Sarkozy, who along with German Chancellor Angela Merkel, summoned Papandreou to the meeting on the Cote d'Azur, will continue to insist that the euro130 billion ($177 billion) deal thrashed out last week remains "the only possible way" to sort out Europe's Greek problem.
"Germany and the entire international community are striving to deal in solidarity and responsibly with Greece, but there is also a responsibility on Greece's part toward its European partners," German Chancellor Angela Merkel's spokesman, Steffen Seibert, said in Berlin.
"Countries in Europe - particularly the countries in the eurozone - are so closely integrated that every serious decision in one capital has effects on the other countries."
Papandreou meets his peers just hours after winning the support of his Cabinet in a marathon meeting. He has said his hope is that a referendum will lock a restless and disgruntled country into continuing with its reforms that are widely seen as necessary if Greece is to have a sustainable future. Some 20 months of harsh austerity have angered most Greeks, with unions staging a seemingly unending wave of strikes and protest marches many of which have degenerated into riots.
Papandreou said a referendum "will be a clear mandate, and a clear message within and outside of Greece, about our European course and our participation in the euro."
At one stage on Tuesday, following a rebellion among his governing Socialist lawmakers, Papandreou's government looked like it was in danger. And he's not out of the woods yet: His government faces a confidence vote on Friday and his Socialists only have a two-seat majority.
Irish Finance Minister Michael Noonan said a quick referendum is the only way - other than early elections - to limit the damage.
"If we had to go through Christmas and the New Year waiting for the Greeks to make a decision, it would make things even more chaotic," Noonan said.
Greek Interior Minister Haris Kastanidis said Wednesday that the referendum could be held in December.
Already, the uncertainty surrounding the referendum is causing a delay in implementing the euro rescue plan.
The head of Germany's banking association, Michael Kemmer, said the planned bond swap by which banks will take a voluntary 50 percent cut in their Greek debt holdings will have to wait until after the referendum, if it takes place.
Kemmer says banks stand by the deal, but that the planned exchange can only happen when the Greek government makes a formal offer, and that doesn't make sense until after the referendum results are in.
The Oct. 27 bailout deal would require banks holding Greek government bonds to accept 50 percent losses and provide Greece with about $140 billion in rescue loans from European nations and the IMF. Greece has been relying on bailout loans since May 2010 to avoid bankruptcy.

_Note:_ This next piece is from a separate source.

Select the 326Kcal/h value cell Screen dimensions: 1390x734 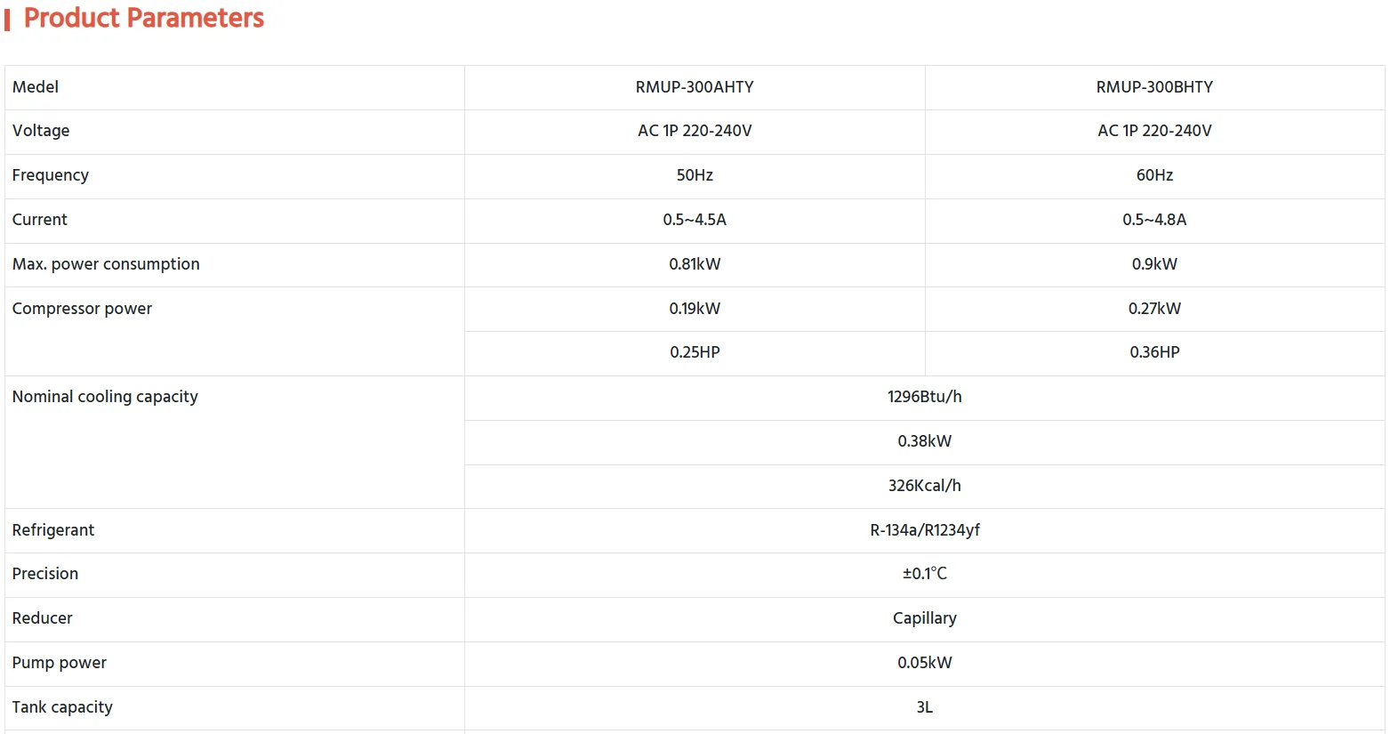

"I believe that the second aid package for Greece, which will now be finalized, offers the best guarantee for Greece to be able to recover in a clear process and get back on its feet independently," German finance minister Wolfgang Schaeuble said in an interview with the Financial Times Deutschland newspaper. "I assume that Greece will respect and fulfill the agreements and commitments that it made."
This program aired on November 2, 2011. The audio for this program is not available.